**WHAT IS REQUIRED:** Rewrite all the records below with "GUI agent" replaced by "screen agent" everywhere, and leave everything else unchanged.

**ENTRIES SUPPLIED:**
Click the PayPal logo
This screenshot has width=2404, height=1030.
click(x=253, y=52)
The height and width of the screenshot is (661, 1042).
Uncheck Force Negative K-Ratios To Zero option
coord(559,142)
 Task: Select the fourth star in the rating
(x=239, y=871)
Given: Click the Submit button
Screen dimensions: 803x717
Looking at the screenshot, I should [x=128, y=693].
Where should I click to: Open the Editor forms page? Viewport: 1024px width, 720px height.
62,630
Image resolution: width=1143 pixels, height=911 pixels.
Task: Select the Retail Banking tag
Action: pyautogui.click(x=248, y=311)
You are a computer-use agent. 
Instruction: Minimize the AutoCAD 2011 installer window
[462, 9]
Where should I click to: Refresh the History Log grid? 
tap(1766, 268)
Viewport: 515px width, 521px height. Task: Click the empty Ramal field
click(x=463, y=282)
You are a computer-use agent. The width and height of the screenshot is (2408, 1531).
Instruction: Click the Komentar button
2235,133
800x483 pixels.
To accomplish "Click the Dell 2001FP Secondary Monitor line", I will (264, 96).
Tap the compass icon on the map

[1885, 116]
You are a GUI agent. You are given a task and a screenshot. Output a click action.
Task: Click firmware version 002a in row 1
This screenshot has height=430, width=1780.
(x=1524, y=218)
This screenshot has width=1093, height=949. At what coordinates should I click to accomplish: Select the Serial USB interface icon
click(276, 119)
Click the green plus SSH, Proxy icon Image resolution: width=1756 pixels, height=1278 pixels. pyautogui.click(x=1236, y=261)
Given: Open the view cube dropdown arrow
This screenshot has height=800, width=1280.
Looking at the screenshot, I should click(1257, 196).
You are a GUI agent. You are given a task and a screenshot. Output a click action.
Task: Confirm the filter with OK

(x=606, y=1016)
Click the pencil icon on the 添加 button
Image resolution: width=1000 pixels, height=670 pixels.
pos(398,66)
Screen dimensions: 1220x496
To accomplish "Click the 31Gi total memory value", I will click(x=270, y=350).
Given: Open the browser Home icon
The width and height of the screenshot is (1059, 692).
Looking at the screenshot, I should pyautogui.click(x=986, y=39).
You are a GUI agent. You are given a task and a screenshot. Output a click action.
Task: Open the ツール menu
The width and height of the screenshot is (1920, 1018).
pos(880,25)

**OUTPUT FOR THIS EXERCISE:**
Click the PayPal logo
This screenshot has width=2404, height=1030.
click(x=253, y=52)
The height and width of the screenshot is (661, 1042).
Uncheck Force Negative K-Ratios To Zero option
coord(559,142)
 Task: Select the fourth star in the rating
(x=239, y=871)
Given: Click the Submit button
Screen dimensions: 803x717
Looking at the screenshot, I should [x=128, y=693].
Where should I click to: Open the Editor forms page? Viewport: 1024px width, 720px height.
62,630
Image resolution: width=1143 pixels, height=911 pixels.
Task: Select the Retail Banking tag
Action: pyautogui.click(x=248, y=311)
You are a computer-use agent. 
Instruction: Minimize the AutoCAD 2011 installer window
[462, 9]
Where should I click to: Refresh the History Log grid? 
tap(1766, 268)
Viewport: 515px width, 521px height. Task: Click the empty Ramal field
click(x=463, y=282)
You are a computer-use agent. The width and height of the screenshot is (2408, 1531).
Instruction: Click the Komentar button
2235,133
800x483 pixels.
To accomplish "Click the Dell 2001FP Secondary Monitor line", I will (264, 96).
Tap the compass icon on the map

[1885, 116]
You are a screen agent. You are given a task and a screenshot. Output a click action.
Task: Click firmware version 002a in row 1
This screenshot has height=430, width=1780.
(x=1524, y=218)
This screenshot has width=1093, height=949. At what coordinates should I click to accomplish: Select the Serial USB interface icon
click(276, 119)
Click the green plus SSH, Proxy icon Image resolution: width=1756 pixels, height=1278 pixels. pyautogui.click(x=1236, y=261)
Given: Open the view cube dropdown arrow
This screenshot has height=800, width=1280.
Looking at the screenshot, I should click(1257, 196).
You are a screen agent. You are given a task and a screenshot. Output a click action.
Task: Confirm the filter with OK

(x=606, y=1016)
Click the pencil icon on the 添加 button
Image resolution: width=1000 pixels, height=670 pixels.
pos(398,66)
Screen dimensions: 1220x496
To accomplish "Click the 31Gi total memory value", I will click(x=270, y=350).
Given: Open the browser Home icon
The width and height of the screenshot is (1059, 692).
Looking at the screenshot, I should pyautogui.click(x=986, y=39).
You are a screen agent. You are given a task and a screenshot. Output a click action.
Task: Open the ツール menu
The width and height of the screenshot is (1920, 1018).
pos(880,25)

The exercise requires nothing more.